Le passé

Affiche Le passé
Réalisé par Asghar Farhadi
Pays de production France, Iran
Année 2013
Durée
Musique Evgueni Galperine, Youli Galperine
Genre Drame
Distributeur frenetic
Acteurs Bérénice Bejo, Tahar Rahim, Ali Mosaffa, Pauline Burlet, Elyes Aguis
Age légal 14 ans
Age suggéré 14 ans
N° cinéfeuilles 681
Bande annonce (Allociné)

Critique

Prix du Jury oecuménique  au Festival de Cannes 2013

Prix d'interprétation féminine à Bérénice Bejo au Festival de Cannes 2013

En quelques films, le cinéaste Asghar Farhadi est devenu l’un des réalisateurs les plus intéressants de ces dernières années. Le passé s’inscrit dans la droite ligne d’Une séparation (Ours d’Or, Berlin 2011): même plongée dans un monde familial menacé de rupture, même capacité à en saisir les plus petits détails, même volonté de cerner au plus près la vérité. Un film riche, subtil, passionnant.

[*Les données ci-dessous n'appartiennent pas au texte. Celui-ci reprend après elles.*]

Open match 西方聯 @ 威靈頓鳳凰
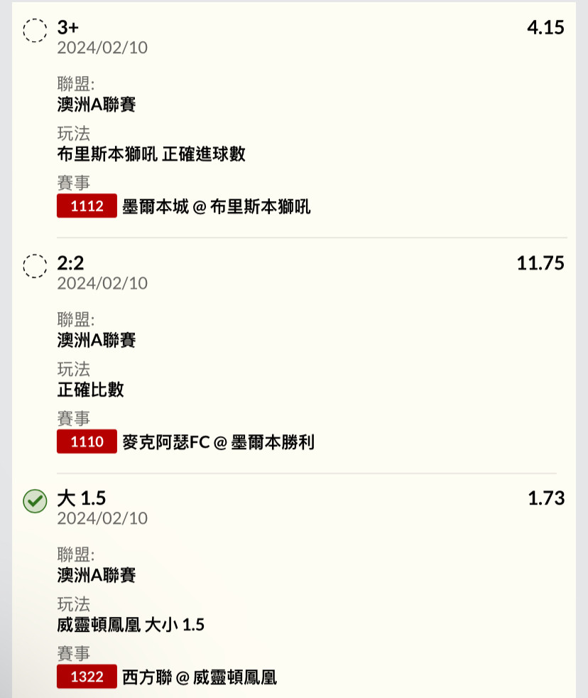 tap(200, 677)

Le contexte est celui d’une triste fin de couple. Après quatre ans de séparation, Ahmad (Ali Mosaffa) arrive à Paris, venant de Téhéran, pour divorcer de Marie (Bérénice Bejo), Française avec laquelle il a vécu à Sevran des années auparavant. Lors de son bref séjour, Ahmad constate que les relations entre Marie et sa fille de seize ans Lucie (Pauline Burlet), issue d’un autre mariage, sont conflictuelles. Il découvre aussi que Marie vit avec Samir (Tahar Rahim), un homme marié, mais dont la femme est aujourd’hui plongée dans un coma profond à la suite à une tentative de suicide.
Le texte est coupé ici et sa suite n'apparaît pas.